A parent-friendly guide to feeding therapy with a speech pathologist

Paediatric feeding therapy supports children who experience difficulties with eating, drinking, or participating comfortably in family mealtimes. These challenges can affect a child’s nutrition, growth, development, emotional wellbeing, and the overall wellbeing of the family.

Feeding therapy is not about forcing children to eat more or “fixing” picky eating. Instead, it focuses on building trust, safety, skills, and positive relationships with food.

At our clinic, feeding therapy is provided by speech pathologists trained in the SOS Approach to Feeding and Responsive Feeding, supporting children from infancy through to school age.

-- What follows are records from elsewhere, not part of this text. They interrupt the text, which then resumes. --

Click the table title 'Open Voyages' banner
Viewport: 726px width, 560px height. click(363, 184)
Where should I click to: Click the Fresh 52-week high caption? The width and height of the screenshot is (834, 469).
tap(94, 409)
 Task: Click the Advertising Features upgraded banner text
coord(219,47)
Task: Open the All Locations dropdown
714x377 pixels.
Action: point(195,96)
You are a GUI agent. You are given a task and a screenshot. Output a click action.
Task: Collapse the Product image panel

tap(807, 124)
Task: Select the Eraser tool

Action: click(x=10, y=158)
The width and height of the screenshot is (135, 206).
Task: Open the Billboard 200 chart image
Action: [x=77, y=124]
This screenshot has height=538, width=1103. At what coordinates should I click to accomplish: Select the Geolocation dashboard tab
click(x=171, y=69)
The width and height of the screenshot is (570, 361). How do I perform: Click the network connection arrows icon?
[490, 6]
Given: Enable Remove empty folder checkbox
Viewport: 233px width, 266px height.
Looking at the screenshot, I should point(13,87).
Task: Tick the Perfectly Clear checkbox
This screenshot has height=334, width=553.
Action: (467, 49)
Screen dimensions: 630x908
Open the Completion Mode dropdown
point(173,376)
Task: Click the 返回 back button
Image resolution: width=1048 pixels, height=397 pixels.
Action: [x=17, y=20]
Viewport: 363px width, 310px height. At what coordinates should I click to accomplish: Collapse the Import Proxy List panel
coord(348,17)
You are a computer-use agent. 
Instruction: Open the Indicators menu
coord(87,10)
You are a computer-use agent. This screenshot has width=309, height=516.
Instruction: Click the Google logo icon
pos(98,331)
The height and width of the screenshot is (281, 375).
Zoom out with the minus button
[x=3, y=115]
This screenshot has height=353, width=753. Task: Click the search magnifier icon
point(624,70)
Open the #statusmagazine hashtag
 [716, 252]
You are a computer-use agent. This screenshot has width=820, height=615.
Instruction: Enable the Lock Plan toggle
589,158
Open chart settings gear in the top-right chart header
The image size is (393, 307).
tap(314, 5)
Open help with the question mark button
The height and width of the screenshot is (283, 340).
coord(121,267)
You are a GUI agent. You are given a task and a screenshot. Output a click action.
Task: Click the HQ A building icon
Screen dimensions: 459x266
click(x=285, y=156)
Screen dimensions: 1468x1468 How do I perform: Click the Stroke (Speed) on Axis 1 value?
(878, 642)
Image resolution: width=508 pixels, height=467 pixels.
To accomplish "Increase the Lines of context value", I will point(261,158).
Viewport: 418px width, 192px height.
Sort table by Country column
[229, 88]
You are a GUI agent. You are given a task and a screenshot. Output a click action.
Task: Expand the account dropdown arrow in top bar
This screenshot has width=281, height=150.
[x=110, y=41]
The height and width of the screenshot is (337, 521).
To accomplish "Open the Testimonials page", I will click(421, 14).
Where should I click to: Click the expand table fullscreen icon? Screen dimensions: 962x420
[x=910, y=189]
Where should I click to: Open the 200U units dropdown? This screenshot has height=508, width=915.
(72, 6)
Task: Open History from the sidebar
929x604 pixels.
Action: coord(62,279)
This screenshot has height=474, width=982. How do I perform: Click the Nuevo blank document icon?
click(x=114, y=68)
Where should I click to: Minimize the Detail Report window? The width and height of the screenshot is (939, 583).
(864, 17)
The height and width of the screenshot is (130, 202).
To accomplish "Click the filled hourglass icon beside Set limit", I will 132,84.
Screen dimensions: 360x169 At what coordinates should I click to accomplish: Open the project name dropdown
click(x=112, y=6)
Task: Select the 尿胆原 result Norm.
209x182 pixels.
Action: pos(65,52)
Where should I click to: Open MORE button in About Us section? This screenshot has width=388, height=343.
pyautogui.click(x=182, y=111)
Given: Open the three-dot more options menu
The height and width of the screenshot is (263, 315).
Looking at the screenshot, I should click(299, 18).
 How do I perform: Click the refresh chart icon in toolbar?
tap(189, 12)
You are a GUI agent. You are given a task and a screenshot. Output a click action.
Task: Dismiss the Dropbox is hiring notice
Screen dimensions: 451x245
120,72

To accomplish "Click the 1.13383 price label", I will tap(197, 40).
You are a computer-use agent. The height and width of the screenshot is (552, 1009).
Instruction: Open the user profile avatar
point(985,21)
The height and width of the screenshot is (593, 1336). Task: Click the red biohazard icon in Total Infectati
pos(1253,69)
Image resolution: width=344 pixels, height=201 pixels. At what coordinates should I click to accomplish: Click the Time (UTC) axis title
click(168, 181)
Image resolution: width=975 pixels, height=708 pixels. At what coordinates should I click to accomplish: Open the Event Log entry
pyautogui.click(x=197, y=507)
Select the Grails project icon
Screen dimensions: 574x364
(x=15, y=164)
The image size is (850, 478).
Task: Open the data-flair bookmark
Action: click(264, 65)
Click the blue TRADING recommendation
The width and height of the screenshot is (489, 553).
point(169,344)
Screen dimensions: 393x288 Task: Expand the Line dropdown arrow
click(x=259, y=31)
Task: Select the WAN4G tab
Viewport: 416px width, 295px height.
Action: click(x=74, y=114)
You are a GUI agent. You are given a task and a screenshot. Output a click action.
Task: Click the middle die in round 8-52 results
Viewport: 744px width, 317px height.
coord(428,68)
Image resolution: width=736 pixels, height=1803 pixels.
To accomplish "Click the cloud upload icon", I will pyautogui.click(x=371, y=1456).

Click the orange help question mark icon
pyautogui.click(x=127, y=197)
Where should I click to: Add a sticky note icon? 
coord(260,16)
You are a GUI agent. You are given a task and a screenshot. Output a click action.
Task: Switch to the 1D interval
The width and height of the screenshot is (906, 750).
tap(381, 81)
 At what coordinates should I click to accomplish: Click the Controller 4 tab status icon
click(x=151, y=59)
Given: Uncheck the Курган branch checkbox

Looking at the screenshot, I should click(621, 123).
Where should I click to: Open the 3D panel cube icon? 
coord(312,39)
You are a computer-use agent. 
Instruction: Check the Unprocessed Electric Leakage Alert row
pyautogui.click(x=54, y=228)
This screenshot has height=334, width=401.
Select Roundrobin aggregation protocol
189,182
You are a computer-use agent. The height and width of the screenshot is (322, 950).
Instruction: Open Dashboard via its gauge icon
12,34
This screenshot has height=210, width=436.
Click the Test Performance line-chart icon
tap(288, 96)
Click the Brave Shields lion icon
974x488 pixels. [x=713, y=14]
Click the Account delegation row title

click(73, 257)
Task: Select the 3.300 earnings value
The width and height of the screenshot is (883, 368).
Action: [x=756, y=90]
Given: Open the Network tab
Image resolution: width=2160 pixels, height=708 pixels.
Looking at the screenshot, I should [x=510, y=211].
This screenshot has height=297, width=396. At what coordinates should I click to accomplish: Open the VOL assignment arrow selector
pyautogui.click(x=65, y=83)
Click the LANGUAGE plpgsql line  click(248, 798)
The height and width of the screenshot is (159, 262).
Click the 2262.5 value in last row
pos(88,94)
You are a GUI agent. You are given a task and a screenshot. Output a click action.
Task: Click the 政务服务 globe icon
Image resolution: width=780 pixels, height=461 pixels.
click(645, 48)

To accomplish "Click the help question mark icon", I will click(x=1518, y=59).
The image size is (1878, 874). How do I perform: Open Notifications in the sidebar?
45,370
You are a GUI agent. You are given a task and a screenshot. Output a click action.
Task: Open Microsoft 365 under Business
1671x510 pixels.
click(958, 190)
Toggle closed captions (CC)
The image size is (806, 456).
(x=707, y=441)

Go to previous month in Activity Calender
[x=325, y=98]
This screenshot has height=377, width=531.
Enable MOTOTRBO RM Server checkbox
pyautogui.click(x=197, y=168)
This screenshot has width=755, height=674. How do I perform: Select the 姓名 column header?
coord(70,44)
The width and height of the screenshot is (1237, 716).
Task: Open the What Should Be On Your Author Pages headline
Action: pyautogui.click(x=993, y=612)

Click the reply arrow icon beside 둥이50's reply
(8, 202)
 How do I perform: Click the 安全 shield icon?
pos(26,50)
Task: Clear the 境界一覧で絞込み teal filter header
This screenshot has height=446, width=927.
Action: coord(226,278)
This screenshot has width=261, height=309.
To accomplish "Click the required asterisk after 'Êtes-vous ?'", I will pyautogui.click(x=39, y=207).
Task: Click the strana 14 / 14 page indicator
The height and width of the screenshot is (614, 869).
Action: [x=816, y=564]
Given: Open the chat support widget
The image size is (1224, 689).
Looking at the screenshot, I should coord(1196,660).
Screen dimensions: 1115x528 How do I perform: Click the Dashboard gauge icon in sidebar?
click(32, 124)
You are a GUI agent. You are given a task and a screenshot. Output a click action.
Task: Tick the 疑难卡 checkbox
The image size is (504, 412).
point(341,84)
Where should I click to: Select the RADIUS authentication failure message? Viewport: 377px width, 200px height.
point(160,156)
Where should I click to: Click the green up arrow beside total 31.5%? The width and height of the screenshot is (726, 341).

What Does Feeding Therapy Support?

Paediatric feeding therapy can support children who experience:

  • A very limited range of accepted foods

  • Refusal of certain textures, temperatures, or food groups

  • Gagging, coughing, choking, or vomiting during meals

  • Distress, anxiety, or meltdowns at mealtimes

  • Long mealtimes or fatigue when eating

  • Reliance on screens, pressure, or rewards to eat

  • Sensory sensitivities around food

  • A history of reflux, tube feeding, or medical procedures

  • Feeding difficulties alongside autism, developmental delay, or anxiety

The Role of a Speech Pathologist in Feeding

Speech pathologists are uniquely trained to assess and support the whole feeding picture, including:

  • Oral-motor skills (biting, chewing, tongue movement)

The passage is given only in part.